As part of his therapy, Jiří tries to write down his memories, and he begins to formulate why he is doing so. To forget the crimes of the past is to grant the criminals a victory and to acknowledge the totalitarian version of history:

* * *

They were determined to destroy any memory we had, you see? To put their vicious stamp on everything they touched. That is what such people do: They wipe out your memory; they replace it with their own. They want you to believe that your own history never existed, to loosen your moorings so that they can control you.

* * *

Joseph Hurka: “When someone has been controlled, when they’ve been told what to eat and how to dress and how to think, they begin to lose their identity and they really don’t have anything to fight with. And I think this is the bottom line to these kinds of situations. As my character in the book, Jiří, at one point writes to his family, even if all they leave you with is wind, sky and grass, if that’s all you have, you still have your memory and you have to fight to remember. You have to fight to get that memory back, and I think that’s the essential ingredient that keeps the species moving on.”

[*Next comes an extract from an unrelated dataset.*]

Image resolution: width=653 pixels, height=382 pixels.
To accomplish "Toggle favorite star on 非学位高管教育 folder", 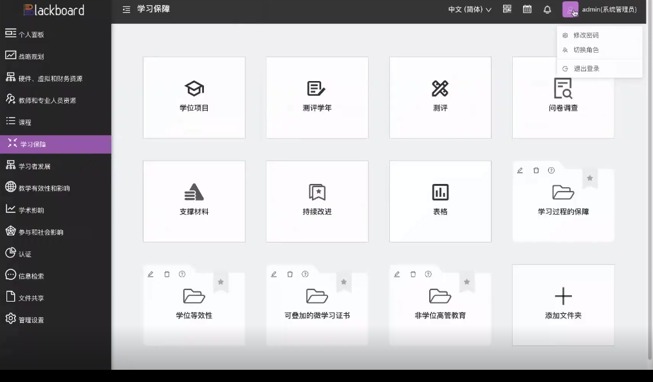I will pyautogui.click(x=466, y=282).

As a novel, Joseph Hurka’s ‘Before’ is more overt than ‘The Visible World’ in its attempt to point to the contemporary relevance of the events of World War II. Hurka sets the novel on September 10 2001, the day before the terrorist attacks of 9/11.

Joseph Hurka: “When I was in New York City not long after 9/11, I was at the site of the World Trade Center at Ground Zero. It was just a few months after it happened. What actually occurred to me walking through that area was that there were many walls that were covered with tributes and pictures of people who were still missing and relatives were hoping that they would still show up alive, which of course there wasn’t any chance of. It reminded me of the many train stations my father had told me about after the war, which were full of pictures of people who were missing. So these two things began to merge in my head as examples in human history of times when the totalitarian mind was most at work. It seemed to me that there was a very close parallel between the two of them.”

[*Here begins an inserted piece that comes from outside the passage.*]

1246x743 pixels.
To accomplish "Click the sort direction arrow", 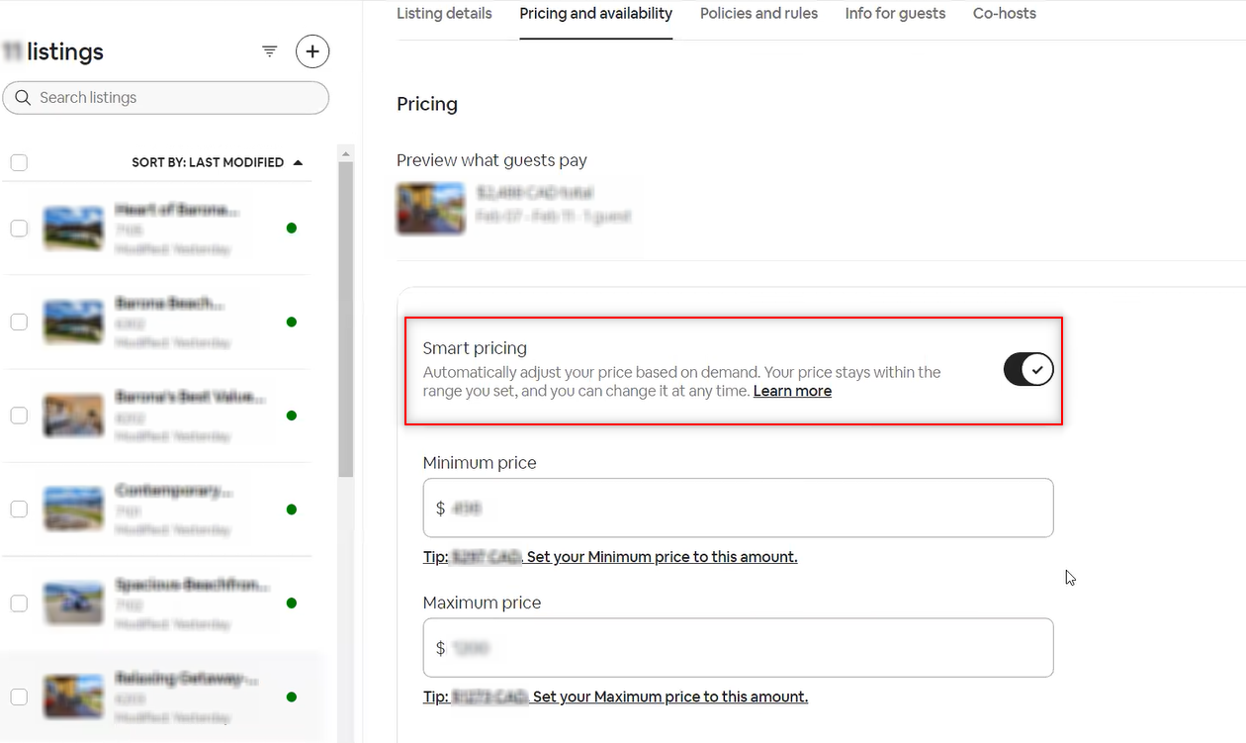I will pos(299,162).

And there is another contemporary thread to Joseph Hurka’s novel. Settled in a comfortable neighbourhood in Cambridge Massachusetts, Jiří and his wife Anna have a young friend and neighbour, Tika LaFond, who often comes to visit them. But Tika becomes the victim of a stalker, called Ghost Man, a man who – almost like a negative mirror image of Jiří - is haunted by his own past. In the dramatic culmination of the novel, it is Jiří who ends up rescuing Tika from this terrifying, shadowy figure. Here is a brief extract from that dramatic scene:

* * *

Jiří has his arms fixed around the waist. There are blows to his head, as if a board is being swung at him repeatedly. He shuts his eyes, hunches his shoulders, squeezes into bone; it is like holding a desperate, wild spider. Just hang on, goddamnit, he tells himself, just don’t bloody let him go.

There is a guttural scream from the man above, a hard cracking behind Jiří’s ear.

They are at the edge of the stairs. Then they are falling.

* * *

I’ll leave it there, so as not to spoil the story. Here are some details about both novels that I’ve been talking about today. Firstly Joseph Hurka’s ‘Before’ is published by Thomas Dunne Books, New York. Mark Slouka’s ‘The Visible World’ is published by Houghton Mifflin Company in the United States and by Portobello Books in the United Kingdom.